Bueno, lo diré en dos platos: el azar quiso que conociera en la Feria del Libro de Caracas del año pasado a una poeta Colombiana; ella es Lilia Gutiérrez, quien estando en Caracas, tuvo la amabilidad de regalarme un libro suyo cuya lectura me plació grandemente: La cuarta hoja del trébol, obra de imágenes decantadas y de la que el título ya anticipa la extraña belleza, la singularidad de los poemas que lo componen. Así pues, de repente me encontré susurrándole que yo también tengo mis manías y que cuando estoy en vena, rasguño servilletas, cuadernos, tapas de libros y cualquier papel que se me atraviese en el camino. Y que todos mis garabatos salen escritos en forma de verso; atendiendo en un principio, al espacio en blanco disponible en la servilleta u hoja que encuentre más a la mano. Así fue, para no entrar en más detalles, como surgió esta invitación a leer en Bogotá, y, más allá de toda duda, siendo yo un amateur, esto es, un amante de la poesía, ¿cómo creen ustedes que iba a desperdiciar esta oportunidad de ejercer la extranjería?

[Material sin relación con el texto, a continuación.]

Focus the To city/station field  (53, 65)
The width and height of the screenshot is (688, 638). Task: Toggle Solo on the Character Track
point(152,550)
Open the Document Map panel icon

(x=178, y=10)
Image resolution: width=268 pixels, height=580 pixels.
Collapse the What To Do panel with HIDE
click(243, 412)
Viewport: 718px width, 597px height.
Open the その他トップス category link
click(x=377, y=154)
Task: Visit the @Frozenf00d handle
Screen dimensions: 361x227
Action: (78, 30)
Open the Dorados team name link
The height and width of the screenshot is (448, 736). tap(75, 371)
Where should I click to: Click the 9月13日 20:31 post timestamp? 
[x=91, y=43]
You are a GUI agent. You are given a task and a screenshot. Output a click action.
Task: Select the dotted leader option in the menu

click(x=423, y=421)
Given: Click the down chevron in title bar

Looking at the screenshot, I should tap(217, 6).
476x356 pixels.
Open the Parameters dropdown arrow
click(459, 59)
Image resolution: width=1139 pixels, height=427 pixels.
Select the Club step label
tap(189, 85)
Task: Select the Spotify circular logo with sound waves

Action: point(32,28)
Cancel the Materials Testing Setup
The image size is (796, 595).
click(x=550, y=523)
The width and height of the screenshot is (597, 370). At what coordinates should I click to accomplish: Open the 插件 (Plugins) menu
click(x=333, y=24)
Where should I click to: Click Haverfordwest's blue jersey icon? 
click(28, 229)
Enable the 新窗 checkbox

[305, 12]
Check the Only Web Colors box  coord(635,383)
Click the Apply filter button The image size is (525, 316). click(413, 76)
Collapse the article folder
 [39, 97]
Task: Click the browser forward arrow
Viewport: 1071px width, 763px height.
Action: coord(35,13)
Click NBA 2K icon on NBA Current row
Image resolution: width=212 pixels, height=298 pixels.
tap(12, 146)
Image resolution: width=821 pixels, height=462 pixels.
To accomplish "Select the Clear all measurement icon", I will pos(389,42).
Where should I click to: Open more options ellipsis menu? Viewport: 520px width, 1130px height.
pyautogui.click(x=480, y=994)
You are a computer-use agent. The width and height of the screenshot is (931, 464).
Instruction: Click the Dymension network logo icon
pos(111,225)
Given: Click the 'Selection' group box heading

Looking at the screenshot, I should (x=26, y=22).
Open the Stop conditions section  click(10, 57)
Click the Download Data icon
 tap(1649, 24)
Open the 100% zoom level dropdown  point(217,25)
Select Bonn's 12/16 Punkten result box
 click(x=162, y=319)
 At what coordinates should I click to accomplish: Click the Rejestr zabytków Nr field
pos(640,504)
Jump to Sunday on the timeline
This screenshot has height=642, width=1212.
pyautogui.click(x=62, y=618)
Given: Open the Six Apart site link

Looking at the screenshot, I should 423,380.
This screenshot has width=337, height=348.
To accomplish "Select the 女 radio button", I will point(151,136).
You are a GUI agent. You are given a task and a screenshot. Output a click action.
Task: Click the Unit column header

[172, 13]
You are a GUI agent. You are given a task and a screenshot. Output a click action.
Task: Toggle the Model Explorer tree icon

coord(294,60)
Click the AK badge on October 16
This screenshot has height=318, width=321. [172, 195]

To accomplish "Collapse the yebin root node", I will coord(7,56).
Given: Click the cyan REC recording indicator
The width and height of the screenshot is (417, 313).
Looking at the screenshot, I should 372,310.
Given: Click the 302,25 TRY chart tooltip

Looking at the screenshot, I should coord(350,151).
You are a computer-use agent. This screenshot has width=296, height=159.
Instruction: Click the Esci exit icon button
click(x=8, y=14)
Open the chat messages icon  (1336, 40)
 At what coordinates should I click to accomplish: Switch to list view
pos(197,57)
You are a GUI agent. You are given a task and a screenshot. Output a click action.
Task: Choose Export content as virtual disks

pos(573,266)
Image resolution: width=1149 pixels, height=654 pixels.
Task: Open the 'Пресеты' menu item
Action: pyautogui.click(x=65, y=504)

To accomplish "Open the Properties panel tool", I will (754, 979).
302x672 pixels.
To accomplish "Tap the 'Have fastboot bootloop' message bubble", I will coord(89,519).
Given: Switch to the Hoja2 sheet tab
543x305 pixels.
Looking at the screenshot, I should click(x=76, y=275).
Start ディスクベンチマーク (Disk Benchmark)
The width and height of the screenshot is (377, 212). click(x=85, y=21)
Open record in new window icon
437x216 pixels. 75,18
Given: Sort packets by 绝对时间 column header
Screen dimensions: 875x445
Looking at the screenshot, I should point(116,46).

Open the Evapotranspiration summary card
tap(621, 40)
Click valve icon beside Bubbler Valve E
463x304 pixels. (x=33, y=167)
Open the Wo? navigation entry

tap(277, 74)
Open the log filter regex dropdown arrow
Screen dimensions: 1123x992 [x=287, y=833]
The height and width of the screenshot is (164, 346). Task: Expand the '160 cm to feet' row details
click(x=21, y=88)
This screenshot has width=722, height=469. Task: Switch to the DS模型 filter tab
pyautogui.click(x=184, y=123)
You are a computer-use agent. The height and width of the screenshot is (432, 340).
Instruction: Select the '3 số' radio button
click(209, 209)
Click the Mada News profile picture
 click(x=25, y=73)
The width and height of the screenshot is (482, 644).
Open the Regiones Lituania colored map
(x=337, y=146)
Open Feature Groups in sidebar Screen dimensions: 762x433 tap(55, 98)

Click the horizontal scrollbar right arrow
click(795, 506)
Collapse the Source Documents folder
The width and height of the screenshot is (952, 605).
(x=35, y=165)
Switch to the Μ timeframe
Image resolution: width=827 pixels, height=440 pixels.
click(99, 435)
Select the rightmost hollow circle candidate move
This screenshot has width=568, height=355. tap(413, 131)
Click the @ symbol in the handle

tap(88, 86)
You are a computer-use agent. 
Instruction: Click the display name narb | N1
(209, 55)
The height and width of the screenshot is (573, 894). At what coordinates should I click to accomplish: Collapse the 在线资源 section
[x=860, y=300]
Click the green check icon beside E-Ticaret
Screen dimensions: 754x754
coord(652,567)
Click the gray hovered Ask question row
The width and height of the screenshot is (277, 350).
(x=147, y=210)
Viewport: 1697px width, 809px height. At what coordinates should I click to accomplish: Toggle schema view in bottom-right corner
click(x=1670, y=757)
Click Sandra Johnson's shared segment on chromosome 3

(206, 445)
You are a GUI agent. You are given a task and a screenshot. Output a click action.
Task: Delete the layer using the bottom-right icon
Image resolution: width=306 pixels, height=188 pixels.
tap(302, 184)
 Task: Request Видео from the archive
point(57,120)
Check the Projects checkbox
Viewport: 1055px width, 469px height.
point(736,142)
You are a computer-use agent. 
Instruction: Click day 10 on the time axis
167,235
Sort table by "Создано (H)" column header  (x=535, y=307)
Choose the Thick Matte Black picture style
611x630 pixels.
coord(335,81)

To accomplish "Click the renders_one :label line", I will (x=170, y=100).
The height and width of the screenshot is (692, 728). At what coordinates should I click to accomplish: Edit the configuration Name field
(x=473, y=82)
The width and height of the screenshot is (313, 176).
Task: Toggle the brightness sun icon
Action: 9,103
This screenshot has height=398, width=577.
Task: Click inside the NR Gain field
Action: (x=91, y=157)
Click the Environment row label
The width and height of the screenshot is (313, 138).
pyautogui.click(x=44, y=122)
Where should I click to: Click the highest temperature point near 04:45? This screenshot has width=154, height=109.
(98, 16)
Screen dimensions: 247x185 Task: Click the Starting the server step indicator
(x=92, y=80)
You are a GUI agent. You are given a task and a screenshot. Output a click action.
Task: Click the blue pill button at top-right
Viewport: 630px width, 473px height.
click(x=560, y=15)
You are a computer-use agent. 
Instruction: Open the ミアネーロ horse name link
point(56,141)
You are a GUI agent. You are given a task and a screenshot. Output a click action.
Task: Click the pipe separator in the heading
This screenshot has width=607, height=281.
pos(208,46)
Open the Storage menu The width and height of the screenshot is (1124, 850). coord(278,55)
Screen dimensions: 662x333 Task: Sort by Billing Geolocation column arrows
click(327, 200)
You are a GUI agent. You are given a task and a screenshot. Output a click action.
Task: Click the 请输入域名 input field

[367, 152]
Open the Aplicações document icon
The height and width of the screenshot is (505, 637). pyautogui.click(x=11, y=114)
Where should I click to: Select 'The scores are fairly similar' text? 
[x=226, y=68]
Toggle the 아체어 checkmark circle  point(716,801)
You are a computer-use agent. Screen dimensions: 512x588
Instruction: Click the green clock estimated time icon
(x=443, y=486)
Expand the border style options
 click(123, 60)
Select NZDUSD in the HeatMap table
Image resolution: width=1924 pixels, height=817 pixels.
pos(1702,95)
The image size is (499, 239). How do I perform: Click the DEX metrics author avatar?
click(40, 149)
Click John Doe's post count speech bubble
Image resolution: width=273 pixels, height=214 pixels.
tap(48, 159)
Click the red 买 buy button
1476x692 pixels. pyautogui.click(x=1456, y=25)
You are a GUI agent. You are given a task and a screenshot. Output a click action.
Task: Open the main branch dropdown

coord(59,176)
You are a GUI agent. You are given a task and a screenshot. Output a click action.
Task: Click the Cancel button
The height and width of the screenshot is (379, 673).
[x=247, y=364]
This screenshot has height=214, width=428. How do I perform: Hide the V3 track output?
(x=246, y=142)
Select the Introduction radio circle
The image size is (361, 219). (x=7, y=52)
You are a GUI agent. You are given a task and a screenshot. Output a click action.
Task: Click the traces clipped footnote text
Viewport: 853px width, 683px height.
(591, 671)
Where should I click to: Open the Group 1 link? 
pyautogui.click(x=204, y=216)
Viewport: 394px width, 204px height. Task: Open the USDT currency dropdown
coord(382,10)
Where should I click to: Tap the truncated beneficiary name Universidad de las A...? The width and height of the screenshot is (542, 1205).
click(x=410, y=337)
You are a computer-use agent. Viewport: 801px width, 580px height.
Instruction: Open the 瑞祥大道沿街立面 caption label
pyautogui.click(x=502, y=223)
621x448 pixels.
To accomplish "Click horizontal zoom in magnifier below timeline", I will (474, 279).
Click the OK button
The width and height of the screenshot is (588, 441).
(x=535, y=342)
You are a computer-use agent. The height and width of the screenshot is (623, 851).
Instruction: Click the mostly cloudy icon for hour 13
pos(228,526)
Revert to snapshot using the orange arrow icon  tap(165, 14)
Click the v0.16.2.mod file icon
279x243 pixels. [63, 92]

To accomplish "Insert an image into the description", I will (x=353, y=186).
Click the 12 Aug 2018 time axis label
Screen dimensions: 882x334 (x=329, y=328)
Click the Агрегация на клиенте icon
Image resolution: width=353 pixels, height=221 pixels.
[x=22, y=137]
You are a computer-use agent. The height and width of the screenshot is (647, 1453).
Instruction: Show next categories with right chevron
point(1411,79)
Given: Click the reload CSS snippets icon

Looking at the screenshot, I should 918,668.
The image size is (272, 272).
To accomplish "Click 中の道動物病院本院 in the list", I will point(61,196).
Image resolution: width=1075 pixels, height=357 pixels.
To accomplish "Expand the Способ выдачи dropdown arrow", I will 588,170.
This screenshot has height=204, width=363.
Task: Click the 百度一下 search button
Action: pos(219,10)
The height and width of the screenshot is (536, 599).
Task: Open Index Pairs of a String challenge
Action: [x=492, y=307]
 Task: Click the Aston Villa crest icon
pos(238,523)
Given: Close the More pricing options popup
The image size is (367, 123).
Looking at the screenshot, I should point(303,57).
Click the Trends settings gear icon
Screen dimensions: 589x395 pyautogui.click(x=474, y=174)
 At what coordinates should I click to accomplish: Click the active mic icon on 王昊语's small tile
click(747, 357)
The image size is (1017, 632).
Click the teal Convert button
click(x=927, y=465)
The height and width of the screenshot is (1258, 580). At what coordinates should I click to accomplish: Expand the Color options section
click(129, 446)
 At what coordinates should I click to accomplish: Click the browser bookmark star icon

Dicho esto, debo pasar a la parte más engorrosa del asunto, quizás no tan jovial como lo antedicho, pues no siempre puedo expresar jovialidad cuando rayo líneas en forma de verso. Manía que no he podido erradicar de mi línea de conducta.
Luis Alejandro Contreras, Caracas, 07/08 de Abril de 1999.
Texto escrito para la ocasión de leer junto a otros poetas en la Sala Barba Jacob, Bogotá, Colombia.
* El libro de que hablo, Contracorrientes (sentencias en incertidumbre) fue publicado posteriormente en Caracas, por BID&CO Editores, 2006.